A Câmara deve votar nos próximos dias uma nova regulamentação para o reajuste de aluguéis no País. O projeto do deputado Vinícius Carvalho (Republicanos-SP) determina o IPCA, o índice oficial de inflação, como o teto para os reajustes anuais de contratos residenciais e comerciais - hoje, a maior parte é corrigida pelo IGP-M. O texto já ganhou prioridade na fila de votação da Casa. Um requerimento de urgência foi aprovado na semana passada. Apesar disso, o tema é polêmico e encontra resistência em parte do mercado, que defende a livre negociação entre as partes.


O texto prevê que o índice de reajuste nos contratos de locação residencial e comercial não poderá ser superior ao índice oficial de inflação. "É permitida a cobrança de valor acima do índice convencionado, desde que com anuência do locatário", diz ainda a medida. "É uma forma justa de reajuste de contratos, pelo real custo de vida, porém deixamos a porta aberta para a livre negociação", justifica o deputado no projeto.

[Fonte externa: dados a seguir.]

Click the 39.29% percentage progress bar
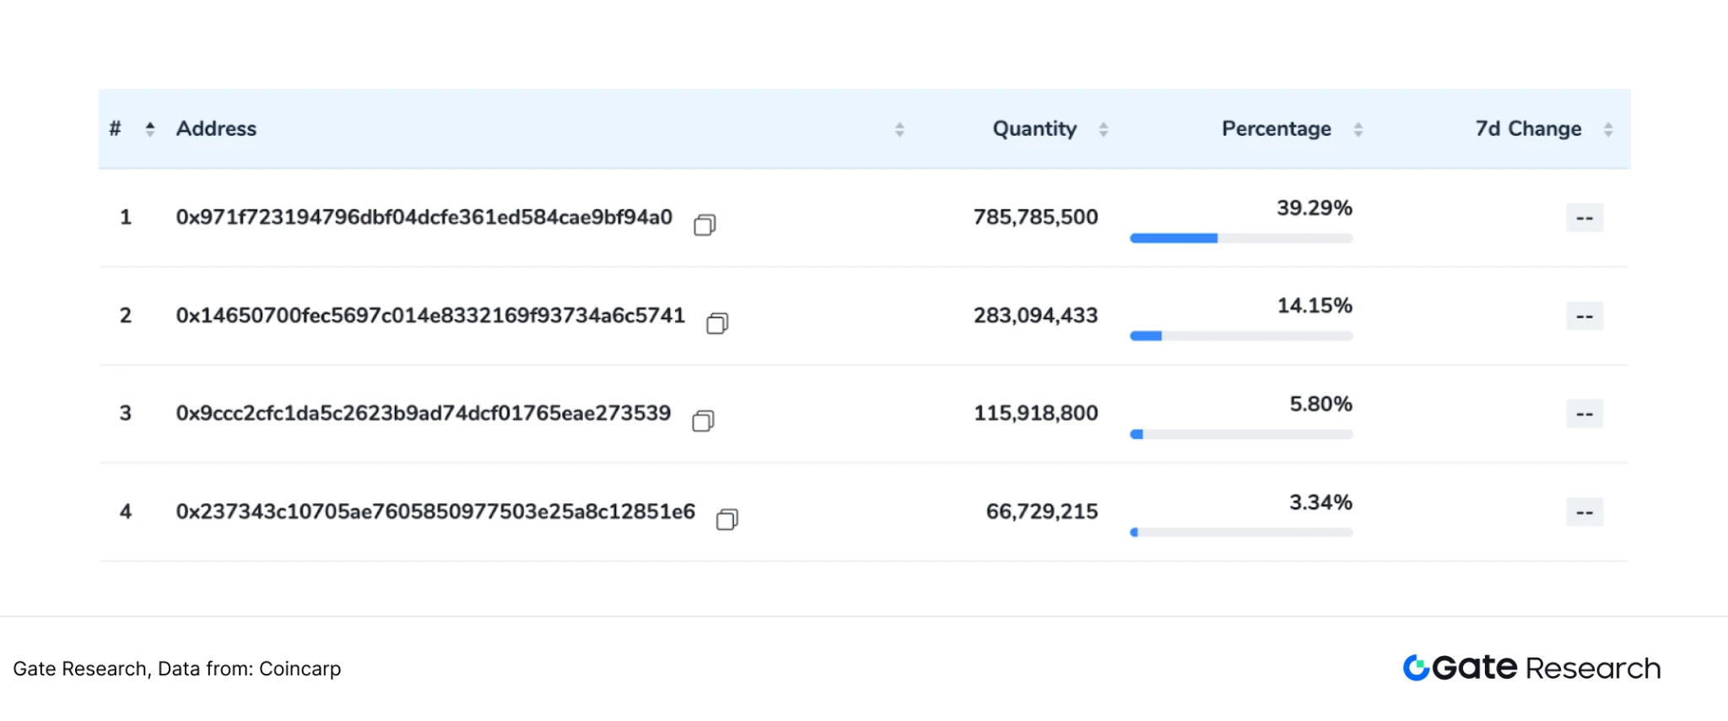pos(1241,238)
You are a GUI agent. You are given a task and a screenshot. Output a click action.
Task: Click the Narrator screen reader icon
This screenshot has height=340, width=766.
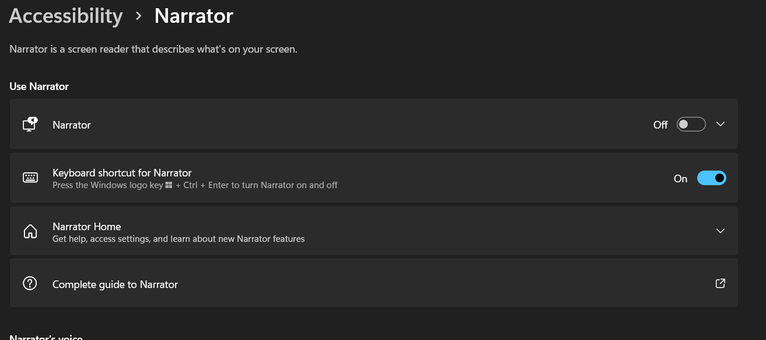tap(30, 124)
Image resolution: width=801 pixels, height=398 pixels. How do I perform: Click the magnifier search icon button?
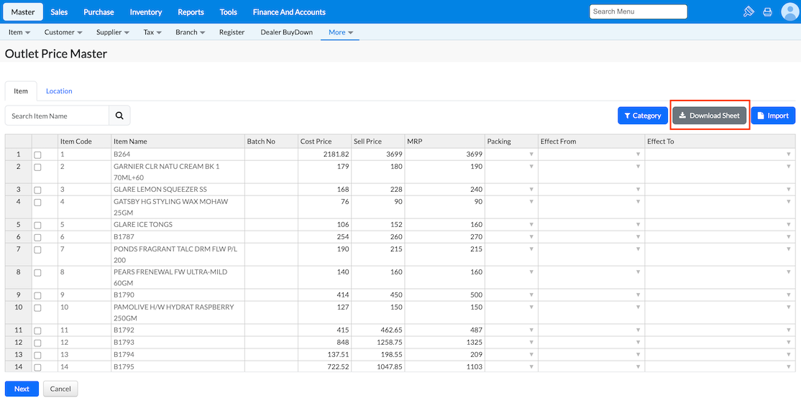(119, 116)
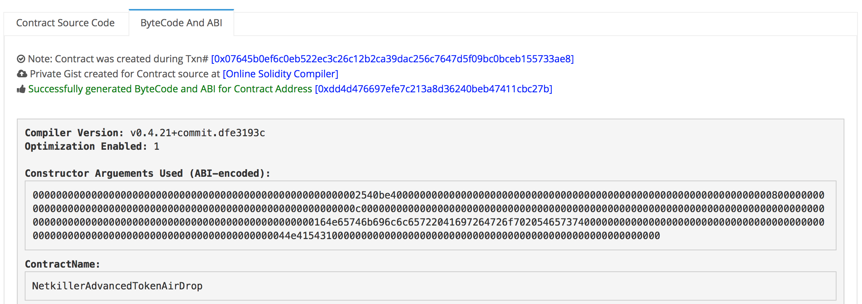Click the Constructor Arguements Used heading
Screen dimensions: 862x304
(147, 173)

Atualmente, a Lei do Inquilinato de 1991 não define qual índice deve reger os contratos, ou seja, o proprietário e o locatário podem chegar a um acordo entre eles sobre qual indicador irá definir quanto o aluguel será reajustado a cada ano.

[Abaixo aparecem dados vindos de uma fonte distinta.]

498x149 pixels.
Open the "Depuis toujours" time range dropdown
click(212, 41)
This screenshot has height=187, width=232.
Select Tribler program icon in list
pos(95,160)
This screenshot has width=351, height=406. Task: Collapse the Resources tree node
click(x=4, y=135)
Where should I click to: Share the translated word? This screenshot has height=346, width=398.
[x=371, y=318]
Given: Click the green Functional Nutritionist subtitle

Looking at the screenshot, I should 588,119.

A tradição no mercado há décadas, porém, é o uso do IGP-M, calculado pela Fundação Getúlio Vargas (FGV). Com isso, no começo deste ano, muitos locatários tomaram um susto ao receber um boleto com um reajuste 23,14%. Ainda mais após um ano em que 9,8 milhões de brasileiros tiveram salários reduzidos ou contrato suspenso, em razão do programa criado pelo governo na pandemia, o Benefício Emergencial de Preservação do Emprego e da Renda (BEm).